Pro Life

Message from Fr. Davy’s Desk:

We are grateful to God, our parents and family members for the gift of life. God created us in His image – Genesis.1:27. It is 43 years since Americans got the constitutional right to abort their unborn children on demand. It is high time to think with respect what we are doing. If I received life free of cost am I not supposed to let others get opportunity to live?

We feel sad when we hear about the death of our beloved ones or the murder of the people around us. Life is precious. Both life and death are mysteries. God didn’t approve the act of the first murderer Cain. He had his own reason to kill his brother, Abel. The Lord asked Cain: “What have you done? Your brother’s blood cries out to me from the soil” Genesis 4:10. We are responsible for the death of our brothers and sisters, both born and unborn.

We all know that Bald Eagle is the National Bird of the United States. We protect the birds and animals around us. Destroying an egg of a bald eagle is a crime. If so what about killing of an unborn baby? I think we need to cultivate a culture of life. We have no power to give life so let there be no power to take the life also. Let the fifth commandment ‘DO NOT KILL’ be practiced in all aspects.

This Friday, January 27th thousands of people are marching in Washington DC. Those who can’t participate in the March for life may participate in the Holy Mass and pray for our country to protect the life of the unborn. Let us remember God asking us: “Aren’t you the guardian of your brothers and sisters both born and unborn?”

Kavungal Davy, CMI

Mensaje del Padre Davy:

Estamos agradecidos a Dios, a nuestros padres ya los miembros de la familia por el don de la vida. Dios nos creó a su imagen – Génesis.1: 27. Son 43 años desde que los estadounidenses tienen el permiso constitucional de abortar a sus hijos. Ya es hora de pensar con respeto lo que estamos haciendo. ¡Si recibí la vida libre de costo no se supone que debo dejar que otros tengan oportunidad de vivir?

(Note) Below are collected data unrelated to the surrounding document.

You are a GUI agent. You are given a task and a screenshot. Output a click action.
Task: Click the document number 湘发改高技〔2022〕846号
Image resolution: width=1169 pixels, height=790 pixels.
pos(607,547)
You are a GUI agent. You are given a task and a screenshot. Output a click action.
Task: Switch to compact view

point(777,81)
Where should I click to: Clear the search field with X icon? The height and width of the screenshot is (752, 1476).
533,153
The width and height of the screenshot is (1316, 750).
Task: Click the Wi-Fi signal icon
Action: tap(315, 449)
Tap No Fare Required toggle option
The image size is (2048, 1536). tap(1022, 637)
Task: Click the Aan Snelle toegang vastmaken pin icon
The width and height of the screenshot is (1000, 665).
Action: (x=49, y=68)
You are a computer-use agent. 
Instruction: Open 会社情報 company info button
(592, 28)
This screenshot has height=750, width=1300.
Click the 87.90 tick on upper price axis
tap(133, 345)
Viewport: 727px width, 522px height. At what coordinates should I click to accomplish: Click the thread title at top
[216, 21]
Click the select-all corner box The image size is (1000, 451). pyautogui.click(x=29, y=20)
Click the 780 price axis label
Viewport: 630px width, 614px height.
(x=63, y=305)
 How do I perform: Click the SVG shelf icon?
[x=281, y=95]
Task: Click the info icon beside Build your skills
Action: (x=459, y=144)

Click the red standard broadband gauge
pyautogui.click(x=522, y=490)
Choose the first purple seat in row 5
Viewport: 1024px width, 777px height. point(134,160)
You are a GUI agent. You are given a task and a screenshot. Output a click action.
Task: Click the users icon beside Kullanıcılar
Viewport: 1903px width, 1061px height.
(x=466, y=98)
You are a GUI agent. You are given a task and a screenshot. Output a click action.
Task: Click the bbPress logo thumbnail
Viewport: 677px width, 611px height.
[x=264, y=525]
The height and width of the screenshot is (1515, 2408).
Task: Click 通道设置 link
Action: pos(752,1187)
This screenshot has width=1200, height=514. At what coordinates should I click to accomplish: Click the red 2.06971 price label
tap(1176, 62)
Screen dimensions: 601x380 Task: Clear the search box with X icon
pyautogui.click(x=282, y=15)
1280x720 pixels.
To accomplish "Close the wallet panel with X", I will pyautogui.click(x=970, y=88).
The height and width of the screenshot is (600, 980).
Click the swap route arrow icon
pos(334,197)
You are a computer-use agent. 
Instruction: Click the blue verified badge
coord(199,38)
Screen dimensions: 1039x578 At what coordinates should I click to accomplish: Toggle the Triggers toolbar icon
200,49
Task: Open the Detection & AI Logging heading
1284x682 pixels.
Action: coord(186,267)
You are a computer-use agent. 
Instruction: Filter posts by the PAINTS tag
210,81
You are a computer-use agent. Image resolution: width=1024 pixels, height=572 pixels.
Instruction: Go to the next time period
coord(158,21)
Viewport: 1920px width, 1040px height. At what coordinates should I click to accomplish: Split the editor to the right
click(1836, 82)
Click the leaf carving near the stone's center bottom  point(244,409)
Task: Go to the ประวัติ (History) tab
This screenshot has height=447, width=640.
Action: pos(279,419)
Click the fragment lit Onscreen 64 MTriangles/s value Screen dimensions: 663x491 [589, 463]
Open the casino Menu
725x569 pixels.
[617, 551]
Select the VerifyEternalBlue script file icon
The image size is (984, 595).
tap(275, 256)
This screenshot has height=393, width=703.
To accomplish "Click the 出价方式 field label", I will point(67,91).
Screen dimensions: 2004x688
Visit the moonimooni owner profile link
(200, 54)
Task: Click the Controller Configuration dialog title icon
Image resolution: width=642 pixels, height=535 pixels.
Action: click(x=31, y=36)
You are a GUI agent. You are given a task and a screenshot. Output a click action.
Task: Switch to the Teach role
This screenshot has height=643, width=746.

Nos sentimos tristes cuando oímos acerca de la muerte de nuestros queridos o el asesinato de la gente que nos rodea. La vida es preciosa. La vida y la muerte son misterios. Dios no aprobó el acto del primer asesino Caín. Tenía su propia razón para matar a su hermano, Abel. El Señor le preguntó a Caín: “¿Qué has hecho? La sangre de tu hermano me grita desde el suelo.” Génesis 4:10. Somos responsables de la muerte de nuestros hermanos y hermanas, nacidos y no nacidos.

Todos sabemos que águila calva es el pájaro nacional de los Estados Unidos. Protegemos a los pájaros y animales que nos rodean. Destruir un huevo de águila calva es un crimen. Si es así ¿qué hay de matar a un bebé no nacido? Creo que necesitamos cultivar una cultura de la vida. No tenemos poder para dar vida, así que no haya poder para tomar la vida también. Que el quinto mandamiento “NO MATES” se practique en todos los aspectos.

Este viernes, 27 de enero miles de personas están marchando en Washington DC. Aquellos que no pueden participar en la Marcha por la Vida pueden participar en la Santa Misa y orar por nuestro país para proteger la vida de los no nacidos. Recordemos a Dios preguntándonos: “¿No eres tú el guardián de tus hermanos y hermanas nacidos y no nacidos?”